These seahorses are Captive-bred in glass tanks by seahorsebreeder.
Hippocampus erectus grow to be one of the larger seahorse species reaching 20cm length as mature adults. They are a good first seahorse to keep, vigorous and with character. They breed readily in captivity with broods up to 400 fry. Colours can be brown, black, red/brown and yellow. There are also albino and piebald variations, some with cirri, and often with silver saddle markings.
Temperature Range: 21-26°c
PH: At or close to 8.2
Salinity: The salinity should be kept stable at 1.022
Daylight Hours: 11-14 per day.
Temperature: Tropical Seahorses are happy to be kept between 21-27°c. This temperature is achieved by using a reliable heater-stat.
Heat spikes: Quick increases in temp will not be tolerated, leading to stress and possible disease.
Maximum Seahorse Size: 6-7 inches or 15-18cm (to tail tip)
Feeding: Feed 3 times a day, morning, noon and night, on defrosted frozen (gamma radiated) whole Mysid Shrimp. Tank-bred seahorses will feed from the water column and the tank bottom. Old food and excreta must be cleared away each morning and night.
Breeding: H.erectus will breed readily in captivity giving birth to up to 400 fry. Gestation by the male is c.3 weeks/21 days depending on water temperature.

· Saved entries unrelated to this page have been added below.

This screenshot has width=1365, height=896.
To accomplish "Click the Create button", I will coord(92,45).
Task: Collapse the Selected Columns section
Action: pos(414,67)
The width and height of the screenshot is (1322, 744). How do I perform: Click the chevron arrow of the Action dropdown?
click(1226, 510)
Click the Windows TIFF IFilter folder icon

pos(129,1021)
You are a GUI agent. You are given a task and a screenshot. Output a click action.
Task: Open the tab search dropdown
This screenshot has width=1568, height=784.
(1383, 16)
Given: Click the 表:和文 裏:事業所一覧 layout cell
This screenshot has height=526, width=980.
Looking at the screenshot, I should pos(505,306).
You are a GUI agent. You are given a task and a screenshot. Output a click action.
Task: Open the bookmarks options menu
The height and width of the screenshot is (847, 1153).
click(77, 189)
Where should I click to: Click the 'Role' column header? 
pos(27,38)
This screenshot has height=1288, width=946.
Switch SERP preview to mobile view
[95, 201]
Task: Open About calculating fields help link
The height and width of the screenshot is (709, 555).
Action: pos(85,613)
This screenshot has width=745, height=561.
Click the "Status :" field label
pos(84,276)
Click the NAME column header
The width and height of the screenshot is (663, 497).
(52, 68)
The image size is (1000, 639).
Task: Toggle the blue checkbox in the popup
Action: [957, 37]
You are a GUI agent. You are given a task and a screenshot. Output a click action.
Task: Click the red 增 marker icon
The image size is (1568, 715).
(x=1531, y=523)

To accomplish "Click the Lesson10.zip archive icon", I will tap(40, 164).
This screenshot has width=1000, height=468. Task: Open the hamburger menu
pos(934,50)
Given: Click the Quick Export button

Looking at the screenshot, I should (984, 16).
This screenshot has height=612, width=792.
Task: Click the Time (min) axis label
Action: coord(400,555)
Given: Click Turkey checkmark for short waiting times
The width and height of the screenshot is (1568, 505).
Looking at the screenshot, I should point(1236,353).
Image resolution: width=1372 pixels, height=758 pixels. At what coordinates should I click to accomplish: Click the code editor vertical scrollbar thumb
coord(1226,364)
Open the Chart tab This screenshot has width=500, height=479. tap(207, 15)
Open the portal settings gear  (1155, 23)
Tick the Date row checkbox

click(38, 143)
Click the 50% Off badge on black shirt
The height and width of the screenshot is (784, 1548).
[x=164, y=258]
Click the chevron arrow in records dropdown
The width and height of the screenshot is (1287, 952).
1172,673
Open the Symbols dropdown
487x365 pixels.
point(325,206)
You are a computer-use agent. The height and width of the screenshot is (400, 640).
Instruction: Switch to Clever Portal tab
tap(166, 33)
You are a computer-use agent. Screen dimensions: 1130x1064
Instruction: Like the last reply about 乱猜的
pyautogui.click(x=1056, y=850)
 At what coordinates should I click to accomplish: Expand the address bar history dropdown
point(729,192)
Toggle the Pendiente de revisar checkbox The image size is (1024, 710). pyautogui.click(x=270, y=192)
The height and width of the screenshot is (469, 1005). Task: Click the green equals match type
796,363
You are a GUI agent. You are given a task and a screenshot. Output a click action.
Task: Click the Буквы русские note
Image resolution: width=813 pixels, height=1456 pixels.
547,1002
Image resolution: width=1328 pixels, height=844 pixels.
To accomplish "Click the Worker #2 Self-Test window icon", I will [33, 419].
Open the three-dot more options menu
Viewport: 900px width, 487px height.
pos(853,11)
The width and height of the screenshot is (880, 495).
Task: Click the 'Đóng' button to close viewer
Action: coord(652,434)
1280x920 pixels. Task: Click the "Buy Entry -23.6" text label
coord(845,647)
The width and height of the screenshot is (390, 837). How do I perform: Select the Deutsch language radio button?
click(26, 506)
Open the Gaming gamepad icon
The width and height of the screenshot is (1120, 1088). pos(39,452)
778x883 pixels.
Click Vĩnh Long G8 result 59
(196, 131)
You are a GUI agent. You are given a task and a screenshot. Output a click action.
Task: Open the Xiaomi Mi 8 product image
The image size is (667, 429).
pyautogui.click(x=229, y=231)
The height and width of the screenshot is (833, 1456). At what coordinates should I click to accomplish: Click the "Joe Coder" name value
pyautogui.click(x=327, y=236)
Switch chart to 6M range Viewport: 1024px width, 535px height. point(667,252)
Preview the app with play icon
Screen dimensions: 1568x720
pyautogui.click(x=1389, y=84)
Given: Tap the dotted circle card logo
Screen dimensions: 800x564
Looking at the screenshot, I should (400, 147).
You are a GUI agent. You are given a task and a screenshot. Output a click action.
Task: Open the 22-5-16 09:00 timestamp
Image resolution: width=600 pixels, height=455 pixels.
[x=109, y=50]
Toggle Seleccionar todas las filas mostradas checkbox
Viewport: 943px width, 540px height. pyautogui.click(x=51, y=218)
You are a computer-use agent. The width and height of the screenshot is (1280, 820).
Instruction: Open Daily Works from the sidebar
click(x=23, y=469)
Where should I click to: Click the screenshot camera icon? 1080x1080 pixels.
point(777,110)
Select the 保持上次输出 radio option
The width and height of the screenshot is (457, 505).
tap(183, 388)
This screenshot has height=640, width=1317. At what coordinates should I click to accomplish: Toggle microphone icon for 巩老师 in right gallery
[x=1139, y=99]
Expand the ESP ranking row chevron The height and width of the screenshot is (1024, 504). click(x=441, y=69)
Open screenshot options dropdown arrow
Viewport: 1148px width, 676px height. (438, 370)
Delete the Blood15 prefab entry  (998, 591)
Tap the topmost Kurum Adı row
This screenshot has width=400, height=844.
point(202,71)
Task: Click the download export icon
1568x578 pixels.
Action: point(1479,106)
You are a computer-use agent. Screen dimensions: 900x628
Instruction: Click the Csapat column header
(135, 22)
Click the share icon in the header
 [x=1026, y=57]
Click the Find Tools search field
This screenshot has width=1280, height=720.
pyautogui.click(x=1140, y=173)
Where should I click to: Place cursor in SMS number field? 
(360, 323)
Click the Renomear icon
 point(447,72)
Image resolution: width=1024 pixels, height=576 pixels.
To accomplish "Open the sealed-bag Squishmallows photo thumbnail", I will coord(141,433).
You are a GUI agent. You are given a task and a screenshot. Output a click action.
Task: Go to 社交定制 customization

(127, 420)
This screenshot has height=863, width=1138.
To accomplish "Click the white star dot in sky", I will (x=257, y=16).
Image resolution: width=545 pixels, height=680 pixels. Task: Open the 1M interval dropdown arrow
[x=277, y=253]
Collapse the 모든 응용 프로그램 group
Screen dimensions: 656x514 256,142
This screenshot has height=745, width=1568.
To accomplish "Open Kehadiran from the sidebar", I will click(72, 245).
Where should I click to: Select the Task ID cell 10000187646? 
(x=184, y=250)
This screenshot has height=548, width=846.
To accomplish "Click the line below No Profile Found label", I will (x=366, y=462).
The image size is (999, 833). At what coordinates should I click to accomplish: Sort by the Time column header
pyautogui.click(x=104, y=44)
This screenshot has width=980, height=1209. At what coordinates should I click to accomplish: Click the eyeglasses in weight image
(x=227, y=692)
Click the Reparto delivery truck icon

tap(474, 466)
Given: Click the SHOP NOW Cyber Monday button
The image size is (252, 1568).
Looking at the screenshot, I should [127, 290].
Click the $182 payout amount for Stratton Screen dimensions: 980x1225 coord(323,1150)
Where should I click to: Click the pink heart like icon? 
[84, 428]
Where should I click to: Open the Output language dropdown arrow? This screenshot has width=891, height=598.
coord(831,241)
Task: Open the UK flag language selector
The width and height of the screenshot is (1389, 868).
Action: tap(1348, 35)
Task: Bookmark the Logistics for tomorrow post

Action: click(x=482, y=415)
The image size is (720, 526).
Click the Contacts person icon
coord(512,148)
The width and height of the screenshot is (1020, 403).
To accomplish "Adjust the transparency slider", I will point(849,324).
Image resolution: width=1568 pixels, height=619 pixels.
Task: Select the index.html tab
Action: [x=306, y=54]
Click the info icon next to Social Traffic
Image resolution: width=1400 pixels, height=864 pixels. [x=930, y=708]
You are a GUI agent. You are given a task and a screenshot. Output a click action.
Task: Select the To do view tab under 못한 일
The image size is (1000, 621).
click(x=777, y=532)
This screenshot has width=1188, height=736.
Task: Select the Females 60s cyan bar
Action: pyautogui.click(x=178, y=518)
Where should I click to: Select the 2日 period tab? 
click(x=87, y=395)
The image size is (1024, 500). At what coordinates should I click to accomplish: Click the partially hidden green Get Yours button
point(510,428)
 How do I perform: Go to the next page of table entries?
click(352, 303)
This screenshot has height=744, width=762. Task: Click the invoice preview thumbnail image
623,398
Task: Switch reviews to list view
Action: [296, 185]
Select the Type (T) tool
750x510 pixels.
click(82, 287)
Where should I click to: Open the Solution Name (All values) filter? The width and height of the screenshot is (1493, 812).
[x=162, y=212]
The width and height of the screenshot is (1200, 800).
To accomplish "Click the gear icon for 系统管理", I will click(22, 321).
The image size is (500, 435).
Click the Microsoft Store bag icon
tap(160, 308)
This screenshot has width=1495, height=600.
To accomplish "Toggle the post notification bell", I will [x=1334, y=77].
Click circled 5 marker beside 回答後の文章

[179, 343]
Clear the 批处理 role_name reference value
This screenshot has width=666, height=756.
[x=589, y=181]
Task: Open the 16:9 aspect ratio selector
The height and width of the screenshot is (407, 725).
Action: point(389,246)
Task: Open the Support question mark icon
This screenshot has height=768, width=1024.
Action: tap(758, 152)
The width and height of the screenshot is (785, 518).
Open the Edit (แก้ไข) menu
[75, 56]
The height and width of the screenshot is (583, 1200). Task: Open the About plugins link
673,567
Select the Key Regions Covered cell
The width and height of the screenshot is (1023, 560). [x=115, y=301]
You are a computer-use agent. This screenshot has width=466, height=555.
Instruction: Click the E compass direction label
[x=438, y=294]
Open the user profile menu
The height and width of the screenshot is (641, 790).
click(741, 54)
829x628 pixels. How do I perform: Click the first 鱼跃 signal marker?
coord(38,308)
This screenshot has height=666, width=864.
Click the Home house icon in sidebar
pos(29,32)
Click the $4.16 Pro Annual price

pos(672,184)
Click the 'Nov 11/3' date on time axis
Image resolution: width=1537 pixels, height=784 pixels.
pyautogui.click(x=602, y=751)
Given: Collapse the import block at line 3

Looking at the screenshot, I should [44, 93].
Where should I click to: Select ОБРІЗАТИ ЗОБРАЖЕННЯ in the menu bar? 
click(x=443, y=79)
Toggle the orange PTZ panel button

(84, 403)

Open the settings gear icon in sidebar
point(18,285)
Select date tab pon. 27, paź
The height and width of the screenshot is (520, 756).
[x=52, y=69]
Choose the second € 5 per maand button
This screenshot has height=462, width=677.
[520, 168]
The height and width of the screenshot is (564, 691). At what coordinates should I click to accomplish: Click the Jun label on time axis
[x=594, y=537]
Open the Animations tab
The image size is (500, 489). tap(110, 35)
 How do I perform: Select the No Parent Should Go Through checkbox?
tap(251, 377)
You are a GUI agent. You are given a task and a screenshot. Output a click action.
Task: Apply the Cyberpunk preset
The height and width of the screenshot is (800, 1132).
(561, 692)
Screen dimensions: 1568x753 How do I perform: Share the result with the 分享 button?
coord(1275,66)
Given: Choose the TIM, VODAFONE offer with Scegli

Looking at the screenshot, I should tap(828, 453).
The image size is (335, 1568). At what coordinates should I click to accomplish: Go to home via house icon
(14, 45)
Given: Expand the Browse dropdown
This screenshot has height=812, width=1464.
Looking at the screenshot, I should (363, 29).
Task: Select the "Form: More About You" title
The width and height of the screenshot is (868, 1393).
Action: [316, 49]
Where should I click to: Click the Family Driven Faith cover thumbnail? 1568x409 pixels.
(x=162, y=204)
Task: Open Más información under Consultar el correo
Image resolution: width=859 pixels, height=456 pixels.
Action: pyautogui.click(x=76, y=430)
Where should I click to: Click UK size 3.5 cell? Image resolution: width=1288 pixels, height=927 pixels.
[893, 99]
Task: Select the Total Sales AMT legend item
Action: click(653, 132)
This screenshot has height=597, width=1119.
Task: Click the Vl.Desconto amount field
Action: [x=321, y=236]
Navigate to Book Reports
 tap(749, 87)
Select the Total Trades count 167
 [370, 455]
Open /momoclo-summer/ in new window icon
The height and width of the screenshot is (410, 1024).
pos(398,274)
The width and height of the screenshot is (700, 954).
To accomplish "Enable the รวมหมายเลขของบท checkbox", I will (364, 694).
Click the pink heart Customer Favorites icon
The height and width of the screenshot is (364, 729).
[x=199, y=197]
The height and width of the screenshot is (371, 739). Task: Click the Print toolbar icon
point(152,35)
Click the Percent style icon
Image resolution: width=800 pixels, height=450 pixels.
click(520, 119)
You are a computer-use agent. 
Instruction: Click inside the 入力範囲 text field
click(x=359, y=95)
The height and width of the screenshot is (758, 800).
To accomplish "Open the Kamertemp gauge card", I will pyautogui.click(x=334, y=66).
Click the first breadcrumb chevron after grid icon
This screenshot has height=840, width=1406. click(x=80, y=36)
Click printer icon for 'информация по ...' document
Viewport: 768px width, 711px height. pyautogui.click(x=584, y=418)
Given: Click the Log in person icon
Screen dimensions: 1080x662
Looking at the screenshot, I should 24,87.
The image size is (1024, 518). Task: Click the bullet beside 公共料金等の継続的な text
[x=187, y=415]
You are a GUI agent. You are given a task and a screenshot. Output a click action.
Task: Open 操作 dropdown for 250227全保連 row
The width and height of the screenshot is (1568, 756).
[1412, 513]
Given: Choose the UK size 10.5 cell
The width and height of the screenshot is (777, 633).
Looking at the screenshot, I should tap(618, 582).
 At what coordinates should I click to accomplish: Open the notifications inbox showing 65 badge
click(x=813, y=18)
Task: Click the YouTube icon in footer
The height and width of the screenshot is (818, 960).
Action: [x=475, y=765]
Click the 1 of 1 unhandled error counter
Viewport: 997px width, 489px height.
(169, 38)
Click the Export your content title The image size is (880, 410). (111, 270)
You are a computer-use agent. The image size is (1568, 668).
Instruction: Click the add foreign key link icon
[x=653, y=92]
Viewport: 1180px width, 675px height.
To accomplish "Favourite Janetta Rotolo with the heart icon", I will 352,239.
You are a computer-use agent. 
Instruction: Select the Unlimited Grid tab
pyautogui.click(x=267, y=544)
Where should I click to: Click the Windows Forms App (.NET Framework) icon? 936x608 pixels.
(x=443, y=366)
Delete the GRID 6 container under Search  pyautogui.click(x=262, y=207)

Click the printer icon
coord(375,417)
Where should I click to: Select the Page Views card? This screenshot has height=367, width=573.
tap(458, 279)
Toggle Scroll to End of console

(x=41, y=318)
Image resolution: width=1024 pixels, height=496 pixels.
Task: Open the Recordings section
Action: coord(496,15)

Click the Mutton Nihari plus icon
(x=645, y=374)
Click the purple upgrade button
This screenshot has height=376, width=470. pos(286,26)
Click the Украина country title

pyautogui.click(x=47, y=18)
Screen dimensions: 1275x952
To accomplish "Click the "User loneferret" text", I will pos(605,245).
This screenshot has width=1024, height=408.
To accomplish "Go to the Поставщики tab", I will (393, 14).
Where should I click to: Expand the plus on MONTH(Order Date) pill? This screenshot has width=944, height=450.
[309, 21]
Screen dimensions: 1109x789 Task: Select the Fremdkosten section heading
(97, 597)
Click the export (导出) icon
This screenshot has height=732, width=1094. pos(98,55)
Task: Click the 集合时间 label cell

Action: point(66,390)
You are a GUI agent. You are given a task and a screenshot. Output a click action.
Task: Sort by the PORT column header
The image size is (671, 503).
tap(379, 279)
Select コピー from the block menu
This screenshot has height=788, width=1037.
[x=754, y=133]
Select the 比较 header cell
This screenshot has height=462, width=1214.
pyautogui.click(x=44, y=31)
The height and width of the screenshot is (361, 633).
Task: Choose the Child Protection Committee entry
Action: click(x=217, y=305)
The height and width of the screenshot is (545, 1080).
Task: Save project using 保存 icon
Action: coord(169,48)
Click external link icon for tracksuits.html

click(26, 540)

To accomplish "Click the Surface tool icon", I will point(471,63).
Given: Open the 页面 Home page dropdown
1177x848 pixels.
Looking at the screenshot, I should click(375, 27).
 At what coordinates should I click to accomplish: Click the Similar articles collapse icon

Tank Size: A tank with a low flow rate with numerous non-spiky or fabric plants as hitching posts is ideal and a generous volume of 120-150 litres for 1 pair. The tank must be at least 3 times the height of the seahorse. eg; 6 inch or 15 cm seahorse requires a water column height of 24 inches or 61cm.
Tank Mates: Seahorses are best in a seahorse only tank, preferably with another seahorse of the same species – species specific tank.
Distribution in Wild: Western Atlantic, ranging from Nova Scotia, Canada and northern Gulf of Mexico to Panama and Venezuela
Habitat in Wild: Shallow seagrass to deep water, soft-bottomed habitats of over 70m depth.
IUCN Red List Information: Hippocampus erectus are listed as Vulnerable on the Red List. Conservation actions are in place to monitor and limit the commercial harvesting and trade for the Aquarium trade. H.erectus are one of the most commonly traded seahorse species for the aquatic trade, therefore conservation of the species in the wild benefits directly from Captive Breeding Programmes (CBP’s).
The entire genus Hippocampus is currently listed in Appendix II of CITES.
Acclimatising your new Seahorse
- Upon arrival remove the plastic bag containing your livestock from its box, place the bag in your aquarium and leave the bag to float for 15 minutes – this ensures that the water inside is the same temperature as your aquarium water.
- Start to add a little of your aquarium water to the opened bag (roll down the top of the bag to maintain it in an upright position) containing the seahorse/s – add a little at a time over a minimum period of one hour – this ensures that the pH, Salinity and temperature will be a matched.
- Slowly release the livestock from the bag, the seahorse should swim out of its own accord. Tip the bag on its side and allow it to swim out.